*** Records supplied ***
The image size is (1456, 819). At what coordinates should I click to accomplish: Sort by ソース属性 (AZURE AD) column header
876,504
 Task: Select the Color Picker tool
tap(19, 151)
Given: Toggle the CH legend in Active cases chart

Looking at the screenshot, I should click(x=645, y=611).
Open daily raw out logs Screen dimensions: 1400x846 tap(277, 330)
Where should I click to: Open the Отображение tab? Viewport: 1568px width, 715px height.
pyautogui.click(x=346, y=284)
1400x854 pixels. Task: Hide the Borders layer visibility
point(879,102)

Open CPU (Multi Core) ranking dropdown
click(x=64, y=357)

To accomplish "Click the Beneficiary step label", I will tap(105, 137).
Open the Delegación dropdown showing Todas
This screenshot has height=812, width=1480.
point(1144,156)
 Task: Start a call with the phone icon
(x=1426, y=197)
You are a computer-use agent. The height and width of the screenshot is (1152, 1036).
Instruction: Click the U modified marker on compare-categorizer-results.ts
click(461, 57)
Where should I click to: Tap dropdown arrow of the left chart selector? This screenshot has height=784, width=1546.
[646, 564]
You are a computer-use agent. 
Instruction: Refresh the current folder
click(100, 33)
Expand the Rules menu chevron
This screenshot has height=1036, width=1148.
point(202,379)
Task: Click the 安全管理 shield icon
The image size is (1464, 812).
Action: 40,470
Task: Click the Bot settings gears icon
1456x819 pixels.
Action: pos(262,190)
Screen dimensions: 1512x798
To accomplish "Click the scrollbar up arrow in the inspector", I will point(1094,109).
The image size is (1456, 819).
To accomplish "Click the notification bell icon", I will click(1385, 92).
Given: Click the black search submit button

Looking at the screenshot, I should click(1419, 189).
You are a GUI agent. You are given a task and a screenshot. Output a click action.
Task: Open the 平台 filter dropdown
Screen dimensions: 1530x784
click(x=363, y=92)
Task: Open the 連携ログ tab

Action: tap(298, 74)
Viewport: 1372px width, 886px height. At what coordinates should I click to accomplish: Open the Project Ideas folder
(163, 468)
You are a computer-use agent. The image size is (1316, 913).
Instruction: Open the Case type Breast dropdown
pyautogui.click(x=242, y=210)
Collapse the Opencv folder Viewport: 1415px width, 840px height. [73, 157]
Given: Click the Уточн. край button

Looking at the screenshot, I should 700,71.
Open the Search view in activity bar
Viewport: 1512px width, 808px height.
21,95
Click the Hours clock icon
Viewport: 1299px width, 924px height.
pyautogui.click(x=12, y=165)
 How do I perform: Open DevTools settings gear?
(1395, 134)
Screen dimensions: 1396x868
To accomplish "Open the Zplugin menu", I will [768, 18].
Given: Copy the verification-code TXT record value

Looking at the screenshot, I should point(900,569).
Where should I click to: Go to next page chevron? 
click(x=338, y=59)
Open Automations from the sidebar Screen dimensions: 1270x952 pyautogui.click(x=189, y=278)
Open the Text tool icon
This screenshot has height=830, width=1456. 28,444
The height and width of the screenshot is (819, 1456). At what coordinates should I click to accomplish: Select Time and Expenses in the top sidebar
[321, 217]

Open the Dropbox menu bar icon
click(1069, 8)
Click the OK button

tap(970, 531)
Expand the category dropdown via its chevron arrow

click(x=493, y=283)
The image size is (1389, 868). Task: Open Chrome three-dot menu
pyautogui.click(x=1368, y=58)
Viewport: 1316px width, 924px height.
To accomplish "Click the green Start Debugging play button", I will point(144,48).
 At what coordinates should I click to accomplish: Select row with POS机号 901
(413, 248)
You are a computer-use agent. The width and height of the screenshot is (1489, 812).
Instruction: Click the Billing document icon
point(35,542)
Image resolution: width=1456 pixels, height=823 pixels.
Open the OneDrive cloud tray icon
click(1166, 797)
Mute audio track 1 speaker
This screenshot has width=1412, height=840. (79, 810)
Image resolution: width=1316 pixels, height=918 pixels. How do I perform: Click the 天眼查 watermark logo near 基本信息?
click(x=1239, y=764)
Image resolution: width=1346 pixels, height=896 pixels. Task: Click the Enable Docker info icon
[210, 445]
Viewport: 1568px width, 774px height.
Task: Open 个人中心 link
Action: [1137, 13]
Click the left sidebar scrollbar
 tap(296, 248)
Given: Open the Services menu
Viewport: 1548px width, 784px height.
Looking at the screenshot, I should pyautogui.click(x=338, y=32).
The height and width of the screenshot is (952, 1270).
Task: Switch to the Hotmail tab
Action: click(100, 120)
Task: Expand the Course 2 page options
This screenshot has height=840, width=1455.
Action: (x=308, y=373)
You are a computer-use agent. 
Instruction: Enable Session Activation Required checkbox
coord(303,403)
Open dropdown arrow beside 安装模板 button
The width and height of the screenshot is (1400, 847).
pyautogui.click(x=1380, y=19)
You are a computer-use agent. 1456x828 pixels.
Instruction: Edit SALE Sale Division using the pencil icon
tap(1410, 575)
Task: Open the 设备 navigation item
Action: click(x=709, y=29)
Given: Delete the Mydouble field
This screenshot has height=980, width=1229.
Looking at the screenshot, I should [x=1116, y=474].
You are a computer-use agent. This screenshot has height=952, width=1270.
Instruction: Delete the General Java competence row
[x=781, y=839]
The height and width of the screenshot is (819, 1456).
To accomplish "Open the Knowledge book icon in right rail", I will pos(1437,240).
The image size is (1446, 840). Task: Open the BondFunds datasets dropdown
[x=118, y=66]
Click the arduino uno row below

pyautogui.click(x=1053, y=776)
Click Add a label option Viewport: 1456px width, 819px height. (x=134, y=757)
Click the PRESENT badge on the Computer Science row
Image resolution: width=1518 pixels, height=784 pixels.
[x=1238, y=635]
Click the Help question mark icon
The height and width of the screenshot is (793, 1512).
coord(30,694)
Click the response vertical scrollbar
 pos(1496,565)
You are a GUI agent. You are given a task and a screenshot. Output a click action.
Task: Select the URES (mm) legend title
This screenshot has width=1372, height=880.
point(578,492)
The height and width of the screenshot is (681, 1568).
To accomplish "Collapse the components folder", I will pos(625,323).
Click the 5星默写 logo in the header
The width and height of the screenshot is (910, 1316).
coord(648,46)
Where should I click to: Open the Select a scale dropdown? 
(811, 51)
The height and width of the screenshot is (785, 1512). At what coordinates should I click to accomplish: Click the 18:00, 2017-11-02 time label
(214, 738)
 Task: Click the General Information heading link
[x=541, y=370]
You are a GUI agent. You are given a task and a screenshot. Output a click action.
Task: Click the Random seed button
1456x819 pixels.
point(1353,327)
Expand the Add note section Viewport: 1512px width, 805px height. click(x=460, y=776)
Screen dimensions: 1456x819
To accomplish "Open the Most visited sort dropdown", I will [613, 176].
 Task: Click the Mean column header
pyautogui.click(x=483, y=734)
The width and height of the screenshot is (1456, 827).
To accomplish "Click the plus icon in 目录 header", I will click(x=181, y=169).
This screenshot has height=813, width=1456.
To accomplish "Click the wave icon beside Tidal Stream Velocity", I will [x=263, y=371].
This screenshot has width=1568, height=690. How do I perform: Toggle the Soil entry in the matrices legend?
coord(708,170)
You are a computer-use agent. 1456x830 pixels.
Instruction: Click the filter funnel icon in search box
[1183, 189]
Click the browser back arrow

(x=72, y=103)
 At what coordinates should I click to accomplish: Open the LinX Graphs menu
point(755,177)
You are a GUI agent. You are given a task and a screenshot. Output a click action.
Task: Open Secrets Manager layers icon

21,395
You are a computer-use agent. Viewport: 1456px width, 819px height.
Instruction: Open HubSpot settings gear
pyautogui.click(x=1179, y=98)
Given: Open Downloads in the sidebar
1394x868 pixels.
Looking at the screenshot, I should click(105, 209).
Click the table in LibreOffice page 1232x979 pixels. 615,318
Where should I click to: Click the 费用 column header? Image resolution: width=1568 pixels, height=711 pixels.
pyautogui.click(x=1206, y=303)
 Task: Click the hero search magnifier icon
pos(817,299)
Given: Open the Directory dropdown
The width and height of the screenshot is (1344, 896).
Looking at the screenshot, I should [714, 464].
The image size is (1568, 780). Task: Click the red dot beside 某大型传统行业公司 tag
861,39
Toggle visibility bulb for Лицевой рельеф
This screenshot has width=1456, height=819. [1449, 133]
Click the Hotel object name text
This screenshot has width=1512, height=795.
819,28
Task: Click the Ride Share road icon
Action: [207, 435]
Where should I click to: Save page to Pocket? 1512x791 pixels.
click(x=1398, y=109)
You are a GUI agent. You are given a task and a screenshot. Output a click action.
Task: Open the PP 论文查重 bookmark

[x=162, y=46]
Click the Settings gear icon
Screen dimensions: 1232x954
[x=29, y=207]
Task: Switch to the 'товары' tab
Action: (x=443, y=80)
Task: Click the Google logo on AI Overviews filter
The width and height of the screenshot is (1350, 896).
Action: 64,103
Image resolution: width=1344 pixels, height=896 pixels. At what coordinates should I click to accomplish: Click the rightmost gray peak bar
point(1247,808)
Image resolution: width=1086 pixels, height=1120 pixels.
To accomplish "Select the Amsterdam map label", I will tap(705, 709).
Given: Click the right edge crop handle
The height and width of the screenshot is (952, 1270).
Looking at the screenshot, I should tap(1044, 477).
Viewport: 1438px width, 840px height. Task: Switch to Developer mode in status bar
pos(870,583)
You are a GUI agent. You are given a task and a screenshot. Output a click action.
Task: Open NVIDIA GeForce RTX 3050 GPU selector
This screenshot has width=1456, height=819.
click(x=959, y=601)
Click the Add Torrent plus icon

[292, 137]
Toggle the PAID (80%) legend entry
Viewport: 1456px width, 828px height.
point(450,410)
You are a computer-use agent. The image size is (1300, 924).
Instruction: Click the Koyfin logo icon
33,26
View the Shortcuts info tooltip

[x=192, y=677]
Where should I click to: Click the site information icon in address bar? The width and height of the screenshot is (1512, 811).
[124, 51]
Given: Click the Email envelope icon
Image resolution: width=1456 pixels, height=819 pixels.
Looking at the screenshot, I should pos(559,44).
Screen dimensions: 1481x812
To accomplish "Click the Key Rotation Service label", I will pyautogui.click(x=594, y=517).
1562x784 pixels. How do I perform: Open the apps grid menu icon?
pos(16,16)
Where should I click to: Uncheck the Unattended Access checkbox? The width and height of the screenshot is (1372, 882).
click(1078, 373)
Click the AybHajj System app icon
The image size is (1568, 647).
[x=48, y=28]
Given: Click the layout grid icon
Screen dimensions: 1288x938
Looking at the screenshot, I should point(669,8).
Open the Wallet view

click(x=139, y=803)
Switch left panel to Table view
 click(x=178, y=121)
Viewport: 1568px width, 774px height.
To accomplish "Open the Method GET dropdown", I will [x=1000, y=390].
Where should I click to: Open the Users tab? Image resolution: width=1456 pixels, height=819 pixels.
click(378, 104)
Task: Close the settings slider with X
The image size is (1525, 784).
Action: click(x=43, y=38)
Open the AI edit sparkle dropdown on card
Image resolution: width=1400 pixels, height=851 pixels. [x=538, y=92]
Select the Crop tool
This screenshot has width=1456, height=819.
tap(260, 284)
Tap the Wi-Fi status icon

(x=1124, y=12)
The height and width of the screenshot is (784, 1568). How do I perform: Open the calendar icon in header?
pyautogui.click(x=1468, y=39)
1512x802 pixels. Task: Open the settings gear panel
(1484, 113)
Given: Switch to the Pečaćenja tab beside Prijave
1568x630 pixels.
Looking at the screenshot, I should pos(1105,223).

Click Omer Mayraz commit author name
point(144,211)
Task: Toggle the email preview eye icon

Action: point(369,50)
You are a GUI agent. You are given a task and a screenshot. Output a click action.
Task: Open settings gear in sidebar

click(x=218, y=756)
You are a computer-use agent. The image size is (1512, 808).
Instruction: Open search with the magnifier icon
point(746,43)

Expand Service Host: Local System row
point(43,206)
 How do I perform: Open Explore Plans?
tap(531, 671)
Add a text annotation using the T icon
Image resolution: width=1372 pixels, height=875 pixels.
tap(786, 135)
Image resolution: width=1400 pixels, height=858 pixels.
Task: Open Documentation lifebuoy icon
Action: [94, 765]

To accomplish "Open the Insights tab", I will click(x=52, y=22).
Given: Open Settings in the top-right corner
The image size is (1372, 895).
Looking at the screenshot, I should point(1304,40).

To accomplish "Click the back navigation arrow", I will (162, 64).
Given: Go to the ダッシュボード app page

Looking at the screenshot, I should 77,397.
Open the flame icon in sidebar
*** End of Records supplied ***
Set down nothing but the lines from the one with "You are a computer-use agent. The image size is (1512, 808)." through the end of the records, keeping each line exactly as written and including both ends.

◆ Answer box ◆
You are a computer-use agent. The image size is (1512, 808).
Instruction: Open search with the magnifier icon
point(746,43)

Expand Service Host: Local System row
point(43,206)
 How do I perform: Open Explore Plans?
tap(531, 671)
Add a text annotation using the T icon
Image resolution: width=1372 pixels, height=875 pixels.
tap(786, 135)
Image resolution: width=1400 pixels, height=858 pixels.
Task: Open Documentation lifebuoy icon
Action: [94, 765]

To accomplish "Open the Insights tab", I will click(x=52, y=22).
Given: Open Settings in the top-right corner
The image size is (1372, 895).
Looking at the screenshot, I should point(1304,40).

To accomplish "Click the back navigation arrow", I will (162, 64).
Given: Go to the ダッシュボード app page

Looking at the screenshot, I should 77,397.
Open the flame icon in sidebar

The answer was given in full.